What you are asked to do ->
Copy the items word for word, starting at the line that contains "Click the first table's Departs column header" and ending at the end of the items. Leave the pictures out of your answer.

Material provided ->

-----

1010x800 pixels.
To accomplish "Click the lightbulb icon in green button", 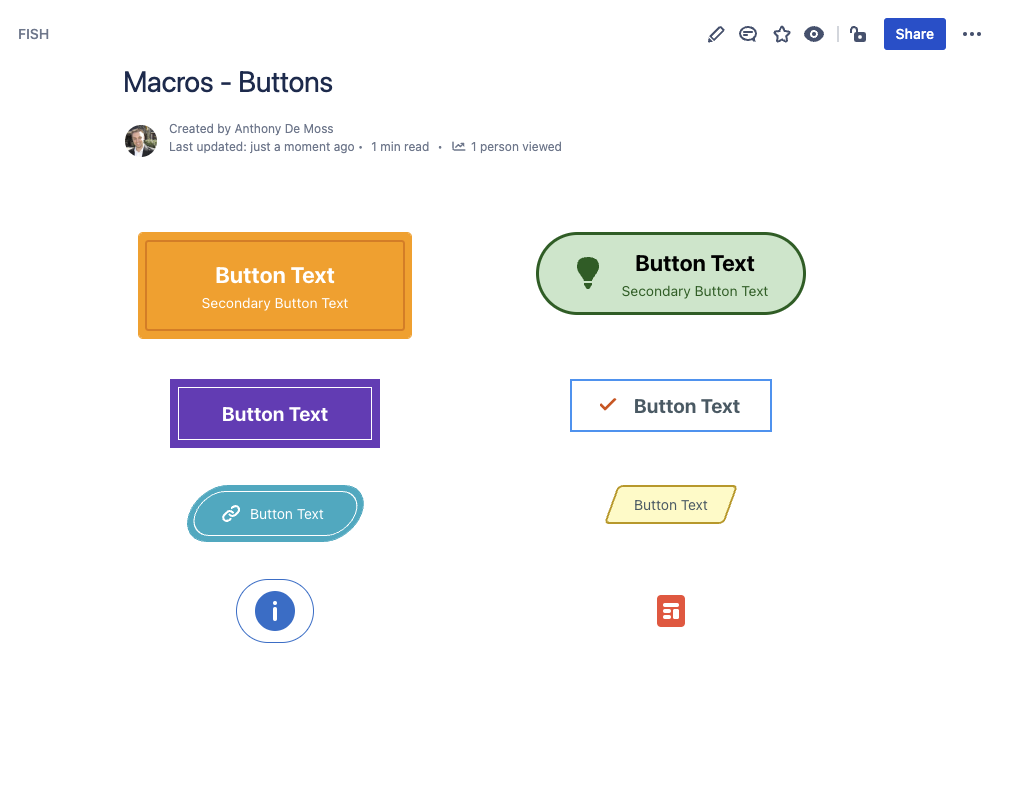I will click(x=587, y=272).
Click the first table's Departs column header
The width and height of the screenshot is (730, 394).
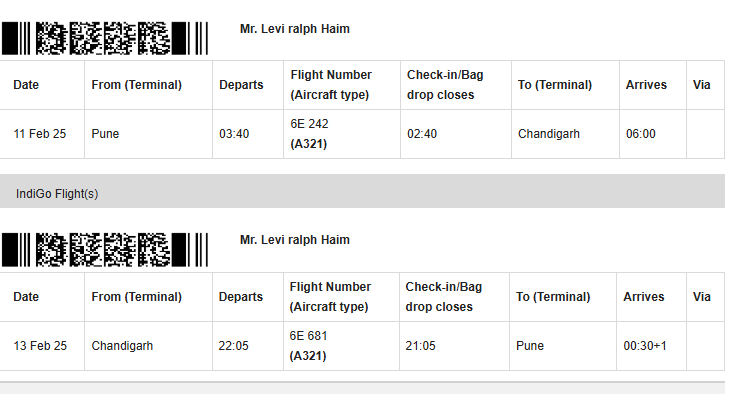pos(241,85)
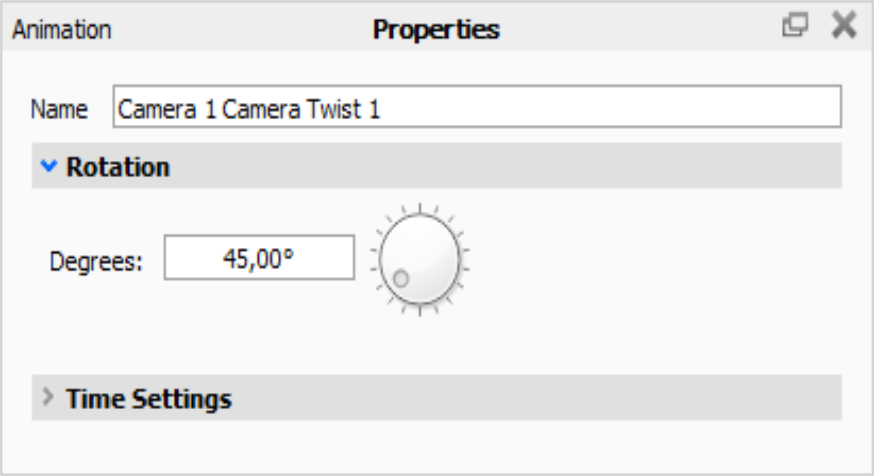Click the empty right end of Time Settings bar
874x476 pixels.
tap(780, 399)
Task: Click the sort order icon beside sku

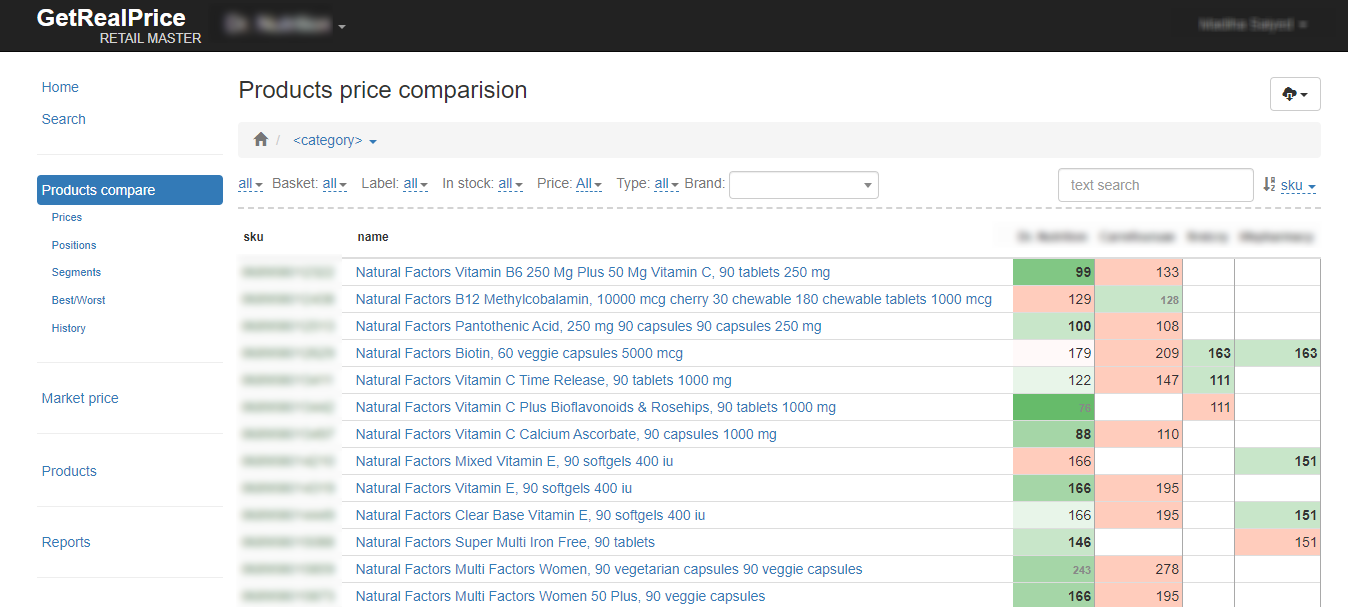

-----

Solution ->
Click the first table's Departs column header
The width and height of the screenshot is (730, 394).
pos(241,85)
Click the empty right end of Time Settings bar
874x476 pixels.
tap(780, 399)
Task: Click the sort order icon beside sku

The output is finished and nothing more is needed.